# Dazzleglass for WOC



## Indigowaters (Nov 30, 2008)

Does anyone own any dazzleglass? If so, what colors compliment darker skin the most? And does anyone have pics wearing them? Thanks!


----------



## Cocopuff (Nov 30, 2008)

All of them look great.  I am NW45.  Although, Date Night over Pomposity lipstick with Nightmoth lipliner screams heaven for me!


----------



## MAChostage (Nov 30, 2008)

*^^ I agree, all of them look great on WoC (I'm currently NC44)!  I own Love Alert, Funtabulous, and Get Rich Quick.  My only problem with them is the quantity you get for the price you pay.  That bites.*


----------



## ShugAvery2001 (Nov 30, 2008)

they're pretty sheer hun. It's basically the glitters that make them stand out.. you can use them all. I pair them with my l/s


----------



## aziajs (Nov 30, 2008)

Gat any of them.  You can't go wrong.  I like the bold colors like Mss.
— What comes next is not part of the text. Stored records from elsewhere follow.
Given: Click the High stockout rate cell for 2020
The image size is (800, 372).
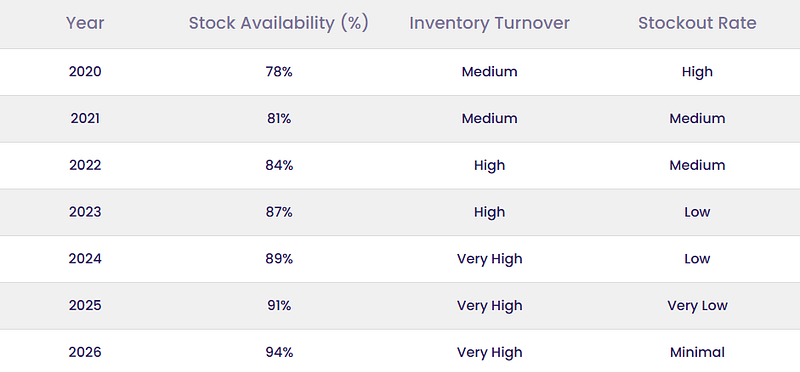Looking at the screenshot, I should pyautogui.click(x=697, y=71).
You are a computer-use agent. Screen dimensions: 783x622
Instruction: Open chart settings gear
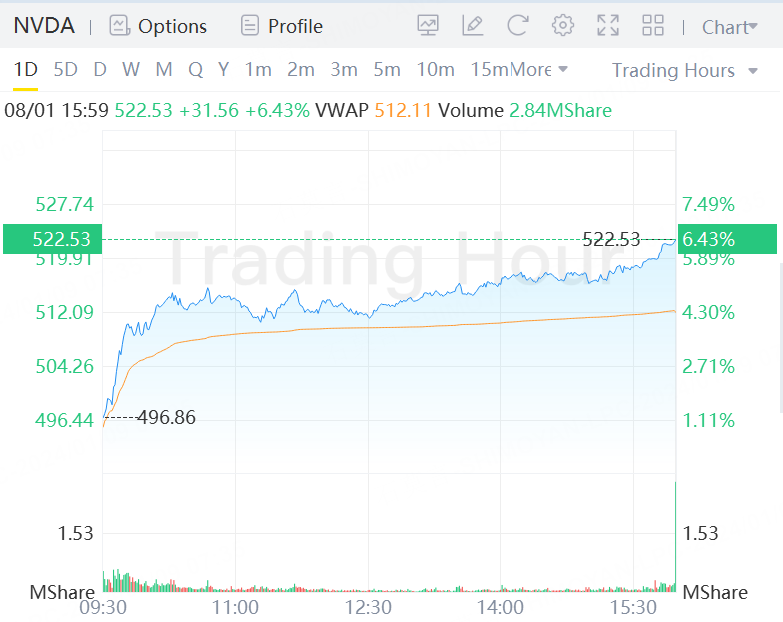click(x=563, y=26)
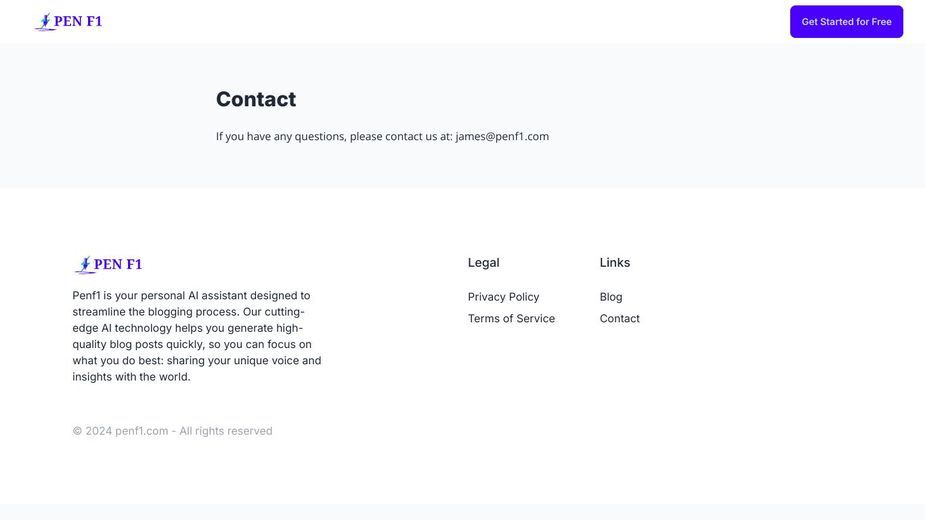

Fizz, Funtabulous and Comet Blue but, seriously, they are all great!


----------



## TISH1124 (Nov 30, 2008)

Love them all..I have most...they are pretty solo or on top of other l/s
I *heart* sugarrimmed, baby sparks, Date Night and Like Venus


----------



## damsel (Nov 30, 2008)

agreed, ANYONE can wear these. i have all of them. my current faves are baby sparks & bare necessity.


----------



## Indigowaters (Nov 30, 2008)

Thanks all. I have Miss Dynamite, but have yet to wear it. But most likely I'll pair it with my lipstick and will be looking at getting some more.


----------